Because Intel CPUs were popular, Intel had a ton of money to throw at the engineering of their chips. AMD, who also manufactured x86 processors, did too. So RISC processors were only a little faster and actually significantly more expensive. And then something interesting happened—Intel and AMD figured out how to make processors such that they didn’t need nearly so much silicon to implement the complex instruction set they had. In effect what they did was to introduce a translation layer that would translate the complex instruction set into a series of “microcode” instructions—basically, internal RISC instructions. So now, with x86 processors being interally RISC machines, the penalty paid for supporting a RISC instruction set is an inexpensive translation layer in hardware—a pentalty which generally isn’t paid unless the complex instructions are actually used, too. And compilers generally don’t bother with most of the complex instructions.
The result is that ARM processors have a small advantage in not having to do translation of opcodes to an internal microcode, but this usually takes only 1 step out of the 12 execution steps in an x86 pipeline anyway. And Ahmdal’s law should always be born in mind—the maximum improvement an optimization can produce is the total execution time of the process being optimized. That is, eliminating 1 step out of 12 can produce at most a 1/12th improvement.

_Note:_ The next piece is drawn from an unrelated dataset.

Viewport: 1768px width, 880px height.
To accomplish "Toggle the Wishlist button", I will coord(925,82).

But then modern Intel and AMD CPUs also do something interesting—they cache the results of decoding instructions into microcode. So this decode penalty is only paid for code that isn’t executed very often anyway. The most performance-critical code—tight loops—don’t pay the decode penalty. As I said, a better implementation often trumps a better idea.

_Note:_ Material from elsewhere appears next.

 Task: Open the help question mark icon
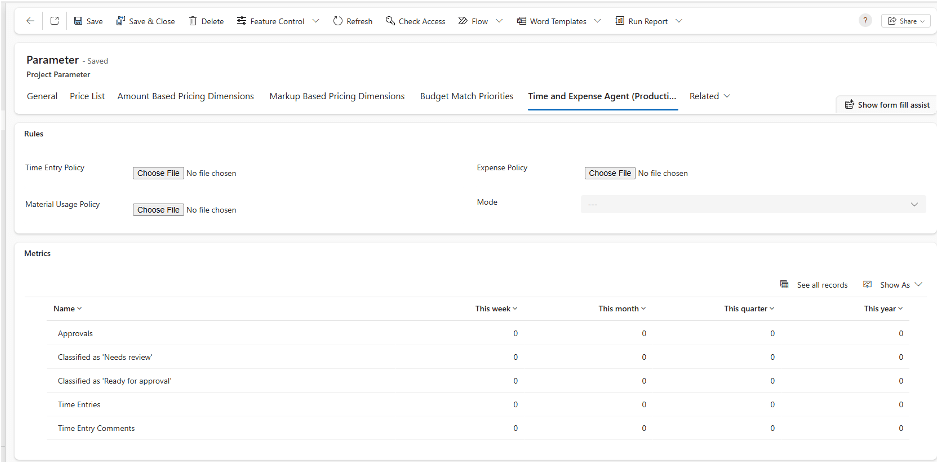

(People familiar with x86 versus ARM may point to the difference in performance on mobile phones, but this is really about what the respective CPUs were designed for. x86 processors are designed for achieving the maximum efficiency possibly at high power draws, while ARM CPUs are designed to achieve the maximum efficiency at low power draws. ARM CPUs are therefore better in very low power draw environments but simply cannot be scaled up to high power draw environments. There is no power configuration possible in which an ARM processor will come close to the single-threaded performance of an x86 processor. The tradeoff they make for the low-power efficiency is that they cannot be scaled up. This has nothing to do with technical superiority of either x86 or ARM processors, but the fact that they’re designed for extremely different workloads and environments. The thing which Intel and AMD need to be careful about is that the amount of processing power which they can provide at 15W, 35W, or even 60W may simply be far more than is necessary in a laptop (since the tasks which laptops are asked to do is becoming more standardized as the development of software slows down), at which point ARM might eat their lunch not because of technical superiority but because of its capabilities becoming a better match for a changing problem-space.)